Comment développer le secteur du cinéma en Tunisie ?
Notre secteur est abandonné. Même si, c’est un paradoxe, ma carrière s’y est accomplie ! On pense que les opportunités se trouvent en Europe, mais l’Afrique et le monde arabe en offrent aussi. Qui sait si, en France, j’aurais réussi à trouver ma place parmi tous ces cinéastes, dans ce milieu inaccessible pour moi ? En Tunisie, le cinéma était un espace presque vierge. On se connaît entre réalisateurs. Notre gouvernement est presque inexistant concernant les questions culturelles. Par exemple, le droit d’auteur n’a pas été protégé. Le piratage de films est monnaie courante. Dans un tel contexte, pourquoi les gens iraient dans les salles ? On vit une profonde crise politique et économique, et donc on doit compter sur soi-même. Sous les figues a d’ailleurs été tourné avec très peu d’argent, chacun a participé un peu, pris un risque. Les financements sont arrivés plus tard. Et aujourd’hui, il représente la Tunisie dans la course aux Oscars. C’était inimaginable !
Que peut apporter un film, en particulier dans un contexte politique, économique et social compliqué ?

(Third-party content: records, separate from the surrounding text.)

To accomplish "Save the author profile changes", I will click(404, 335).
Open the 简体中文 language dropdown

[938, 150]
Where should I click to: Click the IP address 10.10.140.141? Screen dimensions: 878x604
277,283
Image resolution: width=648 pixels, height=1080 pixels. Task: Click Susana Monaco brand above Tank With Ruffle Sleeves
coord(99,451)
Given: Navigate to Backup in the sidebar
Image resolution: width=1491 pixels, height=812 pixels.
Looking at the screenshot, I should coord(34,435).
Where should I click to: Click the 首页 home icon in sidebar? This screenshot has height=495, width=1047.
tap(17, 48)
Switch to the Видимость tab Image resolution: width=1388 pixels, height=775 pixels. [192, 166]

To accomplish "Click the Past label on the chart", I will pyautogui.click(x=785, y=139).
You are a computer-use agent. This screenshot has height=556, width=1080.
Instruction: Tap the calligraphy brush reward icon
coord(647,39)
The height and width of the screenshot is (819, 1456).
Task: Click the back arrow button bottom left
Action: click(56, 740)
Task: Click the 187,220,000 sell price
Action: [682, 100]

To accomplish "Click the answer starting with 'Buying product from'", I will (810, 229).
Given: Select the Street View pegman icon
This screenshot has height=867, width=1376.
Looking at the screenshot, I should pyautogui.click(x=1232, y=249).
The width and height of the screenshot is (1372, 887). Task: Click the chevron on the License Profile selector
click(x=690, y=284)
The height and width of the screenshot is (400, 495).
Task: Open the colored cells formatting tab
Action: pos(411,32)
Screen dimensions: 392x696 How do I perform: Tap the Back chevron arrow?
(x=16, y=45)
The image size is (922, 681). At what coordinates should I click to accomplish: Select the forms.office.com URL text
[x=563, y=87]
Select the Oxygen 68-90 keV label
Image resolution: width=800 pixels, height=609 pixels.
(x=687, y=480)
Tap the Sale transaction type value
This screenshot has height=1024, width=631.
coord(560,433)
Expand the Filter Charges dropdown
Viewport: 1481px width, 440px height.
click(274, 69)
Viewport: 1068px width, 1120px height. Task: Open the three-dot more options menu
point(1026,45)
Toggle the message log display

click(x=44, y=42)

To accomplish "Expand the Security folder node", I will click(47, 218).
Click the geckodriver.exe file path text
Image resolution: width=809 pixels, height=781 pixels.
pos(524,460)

C’est essentiel pour ouvrir l’esprit, donner du souffle, d’autant plus dans des périodes difficiles. Quoi de plus fort que l’art pour nous évader, questionner notre identité, et aussi réfléchir à quel cinéma on aspire. Mon long-métrage a bousculé beaucoup de choses en Tunisie. Tout le monde en parle. Car il est sans discours, sans message, il n’y a pas d’acteurs connus, le public se demande si c’est un documentaire ou une fiction, si les interprètes improvisent ou jouent, si c’est la vraie vie ou pas… Sous les figues ne rentre pas dans les cases ! D’autres cinéastes sont aussi en train de casser les codes, et sans le soutien de structures. Notre secteur n’est pas suffisamment développé pour être une industrie, pourtant, chaque année, un film tunisien est présenté aux festivals de Cannes, de Berlin… C’est incroyable ce que font ce petit pays et ses réalisateurs, avec leurs petits moyens. Aux déçus de la révolution je réponds : regardez ce que nous sommes tous en train de créer, dans de telles conditions.